### REQUISITOS DA TAREFA:
Prossiga o excerto sobre os tratamentos da endometriose a partir da última frase apresentada.

═════ EXCERTO

Adaptado de dados da Mayo Clinic
Os tratamentos da endometriose
O tratamento da endometriose varia de acordo com os objetivos. Se a finalidade é o alívio da sintomatologia dolorosa, «pode recorrer-se ao uso de pílulas estroprogestativas ou progestativas contínuas», que permitem inibir «o crescimento do endométrio e reduzir as dimensões e o impacto dos implantes», explana Marcela Forjaz. Pode-se recorrer, igualmente, a «medicamentos inibidores das hormonas que “comandam” o ciclo menstrual: inibem as hormonas produzidas pela hipófise de “ordenar” ao ovário que trabalhe. Assim não acontece o ciclo ovárico com o espessamento do tecido endometrial», acrescenta.
«A taxa e sucesso da cirurgia, «medida pelo número de gravidezes, varia conforme os estudos entre 30 e 94 por cento»
A laparoscopia, além de método de diagnóstico, é também uma forma de tratamento dado que permite a remoção das lesões. Se o foco do tratamento é a resolução da infertilidade, «a cirurgia conservadora será a melhor abordagem, com destruição dos implantes e eventual extração de endometriomas e devolução da normal anatomia da mulher», salienta a especialista. A taxa e sucesso da cirurgia, «medida pelo número de gravidezes, varia conforme os estudos entre 30 e 94 por cento», refere. Porém, existe o risco de «recorrência, que pode chegar aos dez por cento ao fim de três anos após a cirurgia e de 40 por cento ao fim de cinco anos», acrescenta a ginecologista. Também em alguns casos de urgência, «como a rotura de um endometrioma, compromisso do intestino ou obstrução de um uretero (canal que leva a urina do rim à bexiga), a cirurgia é a escolha óbvia», remata especialista.
A gravidez pode ajudar a tratar a endometriose
A explicação está no facto de a gravidez «induzir um clima hormonal diferente daquele que provoca um “ciclo menstrual” nos implantes de endométrio. Além disso, os meses pós-parto são, de uma maneira geral, um período de tempo em que também não existe estímulo estrogénico para o crescimento desse tecido», explica Marcela Forjaz. Em suma, durante um tempo prolongado, os implantes de tecido endometrial «têm estímulos que não são favoráveis à sua permanência», o que faz com a doença regrida.

══════════
═════ DADOS FORNECIDOS

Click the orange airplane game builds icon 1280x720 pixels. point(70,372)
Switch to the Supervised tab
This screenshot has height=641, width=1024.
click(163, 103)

══════════

### A SUA RESPOSTA:
Tem casos de endometriose na família? Saiba como proteger a fertilidade
Marcela Forjaz, médica ginecologista, recomenda os seguintes cuidados às mulheres com familiares diretas com endometriose:
- Não atrase muito a sua primeira gravidez, pois a infertilidade pode estar relacionada com a extensão da doença e, impedindo a sua progressão com uma gravidez, poder-se-à estar a resolver ou atenuar o problema;
- Os intervalos entre filhos devem ser menores;
- Nos casos sujeitos a cirurgia, deve fazer-se o “esforço máximo” para engravidar nos 12 meses subsequentes, pelo que a calendarização da cirurgia (a não ser que seja de urgência) deverá ter em conta os timings de planeamento familiar da mulher.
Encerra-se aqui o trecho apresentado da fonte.